Automatic transmissions are actually not such a common thing in Europe as they are in the US. Some say that it has to do with how much more twisting the European roads to, and that in America, with a lot of longer, straighter roads, a vehicle should be enjoyed simply for what it is best at, pointing it at the horizon and putting your foot down. But even this would be impossible without automatic transmission fluid to keep the gears shifting smoothly as and when they need to.
In this respect, it is important to ensure that the fluid in your automatic (or manual) transmission is always at the optimum level. If you find that gear shifts are somewhat labored, then it will as often as not be down to a lack of transmission fluid. This may be due to a leak, automatic transmission fluid does not get used up. Over time it can gradually dissipate or become compacted however, but as long as you keep it topped up your transmission need never be a major issue and you will avoid expensive repairs such as the transmission rebuild.

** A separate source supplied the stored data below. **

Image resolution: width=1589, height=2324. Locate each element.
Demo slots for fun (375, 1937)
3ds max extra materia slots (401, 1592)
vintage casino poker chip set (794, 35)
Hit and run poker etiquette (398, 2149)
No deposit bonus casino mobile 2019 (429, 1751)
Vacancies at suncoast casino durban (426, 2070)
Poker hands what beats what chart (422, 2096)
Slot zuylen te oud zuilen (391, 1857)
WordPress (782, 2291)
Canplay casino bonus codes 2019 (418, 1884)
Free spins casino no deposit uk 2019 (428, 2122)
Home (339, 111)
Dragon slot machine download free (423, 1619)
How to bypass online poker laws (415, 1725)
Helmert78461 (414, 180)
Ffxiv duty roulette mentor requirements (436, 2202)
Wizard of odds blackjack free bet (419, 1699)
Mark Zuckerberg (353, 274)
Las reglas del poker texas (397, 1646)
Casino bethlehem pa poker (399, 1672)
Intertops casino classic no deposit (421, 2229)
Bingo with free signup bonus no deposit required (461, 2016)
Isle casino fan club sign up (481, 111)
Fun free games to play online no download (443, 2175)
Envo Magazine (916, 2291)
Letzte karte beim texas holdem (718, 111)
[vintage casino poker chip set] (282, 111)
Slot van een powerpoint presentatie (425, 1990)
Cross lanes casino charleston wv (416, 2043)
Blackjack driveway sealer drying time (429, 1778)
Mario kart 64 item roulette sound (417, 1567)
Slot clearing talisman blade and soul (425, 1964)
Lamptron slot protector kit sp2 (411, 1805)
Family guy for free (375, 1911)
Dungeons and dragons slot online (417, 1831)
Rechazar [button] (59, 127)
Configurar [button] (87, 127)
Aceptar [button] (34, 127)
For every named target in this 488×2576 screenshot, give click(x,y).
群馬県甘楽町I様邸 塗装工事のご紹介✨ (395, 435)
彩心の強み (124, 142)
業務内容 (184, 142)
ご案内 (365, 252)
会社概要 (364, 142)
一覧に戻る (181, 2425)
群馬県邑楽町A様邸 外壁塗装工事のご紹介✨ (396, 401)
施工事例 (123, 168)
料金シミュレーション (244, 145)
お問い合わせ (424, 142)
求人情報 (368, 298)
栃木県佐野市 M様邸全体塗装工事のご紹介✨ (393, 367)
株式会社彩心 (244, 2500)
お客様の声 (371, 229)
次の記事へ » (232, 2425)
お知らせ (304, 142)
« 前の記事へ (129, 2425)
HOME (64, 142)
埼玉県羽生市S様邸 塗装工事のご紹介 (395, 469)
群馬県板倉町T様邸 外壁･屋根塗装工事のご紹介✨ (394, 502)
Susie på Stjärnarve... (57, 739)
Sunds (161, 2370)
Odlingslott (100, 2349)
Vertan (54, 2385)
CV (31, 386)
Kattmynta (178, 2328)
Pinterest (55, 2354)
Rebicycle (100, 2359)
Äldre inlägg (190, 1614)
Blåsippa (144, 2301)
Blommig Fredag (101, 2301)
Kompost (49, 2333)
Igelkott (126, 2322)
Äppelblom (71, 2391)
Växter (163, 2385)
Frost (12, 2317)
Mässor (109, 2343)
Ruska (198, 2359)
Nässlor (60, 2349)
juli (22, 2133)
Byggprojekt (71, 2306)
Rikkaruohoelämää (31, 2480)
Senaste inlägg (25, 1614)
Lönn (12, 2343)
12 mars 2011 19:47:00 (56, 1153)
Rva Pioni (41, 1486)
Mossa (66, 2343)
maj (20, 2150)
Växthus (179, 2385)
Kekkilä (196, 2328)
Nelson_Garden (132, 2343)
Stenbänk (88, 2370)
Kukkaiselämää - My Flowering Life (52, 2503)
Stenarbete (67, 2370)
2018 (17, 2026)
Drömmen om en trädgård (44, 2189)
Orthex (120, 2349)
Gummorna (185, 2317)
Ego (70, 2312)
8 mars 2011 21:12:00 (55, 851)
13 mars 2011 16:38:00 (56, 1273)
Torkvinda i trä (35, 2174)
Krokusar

To check your transmission fluid you need to first make sure your car is parked on level ground, and start the engine (check the owner’s manual on this point, as some cars should not be running when you check the fluid). When the engine is warmed up you need to find the Transmission Fluid dipstick, usually located at the back of the engine. It may be labelled, but if not, you are looking for something similar to the engine oil dipstick, but shorter. You pull this out completely and look at it. You then wipe it, replace it and repeat the process. You should get an idea from this of how consistent your ATF level is, and if the level does not come up to the line marked “full”, you need to add more ATF.
The instructions on how to top up ATF will differ between cars, but essentially you should have a bottle of transmission fluid that comes with a nozzle that allows you to pour directly into the hole from where you pulled the dipstick. This is something that only needs to be repeated every 25,000 miles, but it is good housekeeping to check it every once in a while anyway.